The other asset we brought to assignments like that was a fresh eye. You can say that risks naivete -- sometimes surely it does -- but it also gives you a report much closer in sensibility to that of your average reader or viewer back home. You see things that the rest of us, inured by years of travel, look right through. Which brings me to several examples that crossed my inbox this month from my old colleague Bill Freivogel. Bill was deputy Washington bureau chief for the Post-Dispatch and then deputy editor of its editorial page, an award-winning journalist known for tenacious investigations and one of the best legal minds in journalism. He now directs the journalism program at Southern Illinois University Carbondale.
For all his experience Bill has not traveled much overseas -- and never to Africa, until this month, where he joined a group of SIUC colleagues for meetings with journalists in Kampala, Nairobi and Addis Ababa. He's been writing his family and friends about the experience and has agreed to let me share them here ("Letter from Murchison Falls," "Letter from Kampala," and "Letter from Nairobi" ).

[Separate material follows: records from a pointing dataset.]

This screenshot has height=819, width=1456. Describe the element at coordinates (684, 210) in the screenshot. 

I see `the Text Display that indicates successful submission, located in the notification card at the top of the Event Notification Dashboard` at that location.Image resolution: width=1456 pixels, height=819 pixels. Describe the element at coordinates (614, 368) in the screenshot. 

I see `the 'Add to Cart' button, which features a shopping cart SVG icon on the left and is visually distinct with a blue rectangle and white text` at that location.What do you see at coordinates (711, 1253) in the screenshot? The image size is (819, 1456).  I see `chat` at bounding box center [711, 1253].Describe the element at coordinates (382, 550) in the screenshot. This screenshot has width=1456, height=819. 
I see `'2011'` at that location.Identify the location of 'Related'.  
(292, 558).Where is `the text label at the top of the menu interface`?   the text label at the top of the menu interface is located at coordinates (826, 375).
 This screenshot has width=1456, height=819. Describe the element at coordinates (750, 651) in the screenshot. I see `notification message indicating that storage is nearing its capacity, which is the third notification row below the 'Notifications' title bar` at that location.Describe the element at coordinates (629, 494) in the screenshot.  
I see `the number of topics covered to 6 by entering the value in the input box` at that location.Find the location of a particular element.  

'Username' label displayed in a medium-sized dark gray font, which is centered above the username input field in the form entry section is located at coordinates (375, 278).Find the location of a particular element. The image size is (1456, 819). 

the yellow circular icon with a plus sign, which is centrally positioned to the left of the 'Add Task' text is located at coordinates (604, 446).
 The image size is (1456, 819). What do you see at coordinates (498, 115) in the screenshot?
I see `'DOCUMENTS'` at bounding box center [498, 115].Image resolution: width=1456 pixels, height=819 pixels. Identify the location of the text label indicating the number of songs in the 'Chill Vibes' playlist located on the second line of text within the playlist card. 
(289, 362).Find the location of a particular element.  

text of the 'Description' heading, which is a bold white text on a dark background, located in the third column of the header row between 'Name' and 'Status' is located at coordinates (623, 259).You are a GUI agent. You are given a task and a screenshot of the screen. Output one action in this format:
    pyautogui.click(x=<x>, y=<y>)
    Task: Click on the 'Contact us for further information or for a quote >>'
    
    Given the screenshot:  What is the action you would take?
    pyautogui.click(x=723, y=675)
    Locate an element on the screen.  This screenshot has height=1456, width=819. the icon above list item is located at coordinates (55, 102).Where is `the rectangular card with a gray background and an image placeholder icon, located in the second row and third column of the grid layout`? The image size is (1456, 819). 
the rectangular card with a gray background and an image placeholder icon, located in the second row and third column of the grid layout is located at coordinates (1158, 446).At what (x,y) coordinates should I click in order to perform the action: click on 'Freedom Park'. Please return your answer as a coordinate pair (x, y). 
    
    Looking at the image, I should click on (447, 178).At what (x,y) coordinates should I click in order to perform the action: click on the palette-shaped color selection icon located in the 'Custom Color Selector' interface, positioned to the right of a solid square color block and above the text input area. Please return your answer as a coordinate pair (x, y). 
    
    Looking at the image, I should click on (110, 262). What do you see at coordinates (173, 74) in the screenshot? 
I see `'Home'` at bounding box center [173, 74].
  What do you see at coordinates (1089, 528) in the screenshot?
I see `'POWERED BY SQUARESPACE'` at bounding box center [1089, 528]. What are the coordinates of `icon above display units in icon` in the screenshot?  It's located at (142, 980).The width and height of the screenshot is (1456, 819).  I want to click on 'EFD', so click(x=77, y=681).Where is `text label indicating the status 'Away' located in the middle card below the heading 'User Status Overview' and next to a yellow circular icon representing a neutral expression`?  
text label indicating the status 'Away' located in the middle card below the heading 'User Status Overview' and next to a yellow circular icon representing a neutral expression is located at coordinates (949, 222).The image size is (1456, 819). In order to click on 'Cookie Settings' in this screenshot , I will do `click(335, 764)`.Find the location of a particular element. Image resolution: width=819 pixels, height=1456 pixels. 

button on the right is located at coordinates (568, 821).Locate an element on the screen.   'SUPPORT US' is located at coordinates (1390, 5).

To me they are great arguments for the fresh eye, for the importance of remembering to report what you actually see and to never forget that energy, enthusiasm and an open mind are usually at least as important as the advance knowledge you bring to an assignment.
Let us know what you think! And give us your thoughts in general, on stories worth passing along and subjects that deserve more coverage than they're getting.
The Pulitzer Center has steadily increased its presence on the web, and especially its interactive features. Our reporting projects now routinely include blog posts from the field, we have more and more videos on YouTube, and now our Global Gateway education initiative is up and running, too. We want to bring that same immediacy, and opportunity for debate, in our discussion here.